This question could possibly be posted in a different forum but I think the crux of the issue is an incorrect mathematical derivation.
This Wikipedia website provides equations for converting from ECEF to Geodetic coordinates. When I compute $\frac{\partial z}{\partial\phi}$ at the equator, I'm getting a very large value: 6335439.327292461 meters per degree latitude, but I expect something more along the lines of 111,000 meters per degree latitude.
I'm starting with $$ z(\phi) = \left(\frac{b^2}{a^2}N(\phi) + h\right)\sin(\phi) $$ where $b$ is the polar radius of the Earth, $a$ is the equatorial radius of the Earth, $N$ is the prime vertical radius of curvature, and $\phi$ is latitude.
The equation I'm using for $N$ is $$ N = \frac{a^2}{\sqrt{a^2\cos^2(\phi) + b^2\sin^2(\phi)}} $$
And here's how I've computed the partial: $$ \frac{\partial z(\phi)}{\partial \phi} = \frac{b^2}{a^2}\frac{\partial N(\phi)}{\partial \phi}\sin(\phi) + \left(\frac{b^2}{a^2}N(\phi) + h\right)\cos(\phi) $$ with $$ \frac{\partial N(\phi)}{\partial \phi} = \frac{N^3}{a^4}(a^2-b^2)\cos(\phi)\sin(\phi) $$
Evaluating this at $\phi=0$ yields: $$ \frac{\partial N(\phi)}{\partial \phi}\Bigg|_{\phi=0} = \frac{b^2}{a^2}N(0\phi) + h $$ which is roughly the value I have listed.
Did I compute $\frac{\partial N(\phi)}{\partial \phi}$ incorrectly? Or am I interpreting the partial incorrectly? I thought it should tell me the meter change per degree.

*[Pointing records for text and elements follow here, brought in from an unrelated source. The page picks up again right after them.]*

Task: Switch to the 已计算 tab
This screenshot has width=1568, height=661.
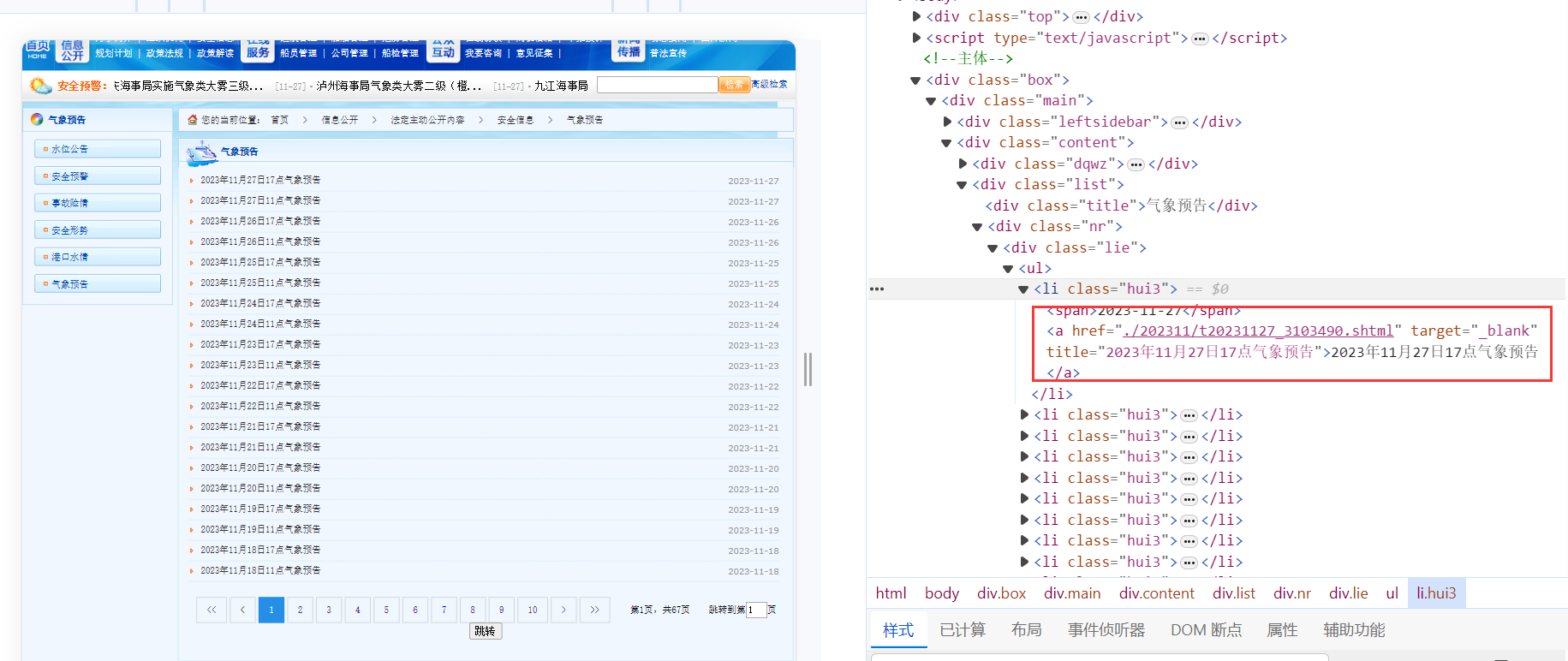Action: 962,630
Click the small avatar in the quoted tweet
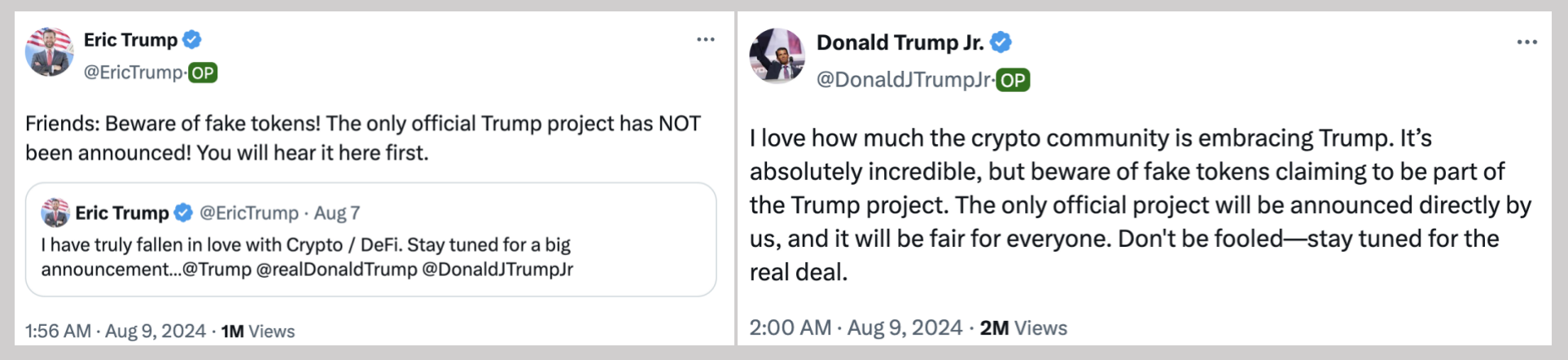The image size is (1568, 360). click(55, 213)
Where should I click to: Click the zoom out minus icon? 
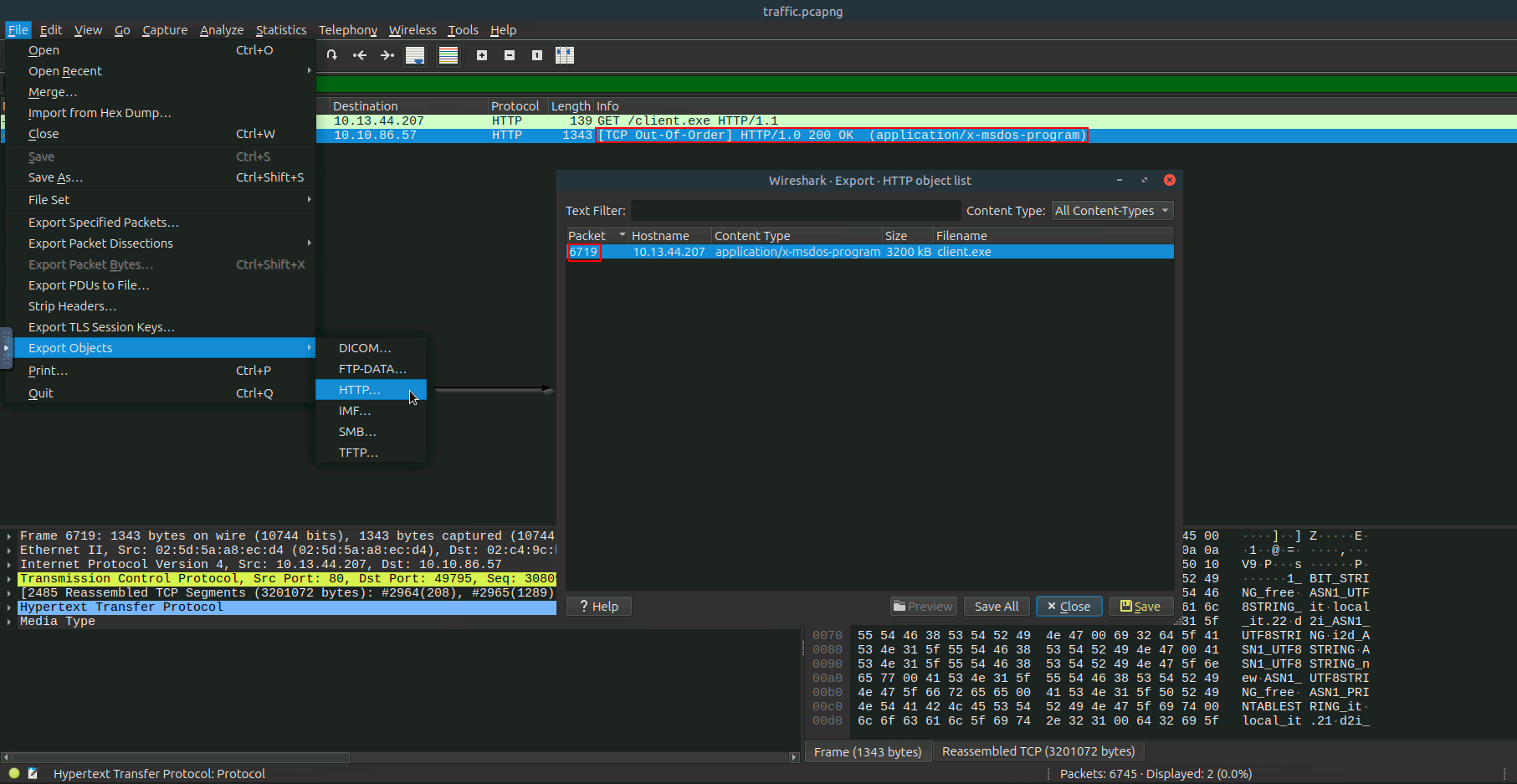click(x=510, y=55)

Are you getting meters per radian longitude, instead of degree? That figure of 6.3 million meters seems to be about right for that (because it's pretty close to the Earth's radius.) If you multiply your figure by $\pi/180$, you get 110,574.3 m, which seems close to what you were expecting.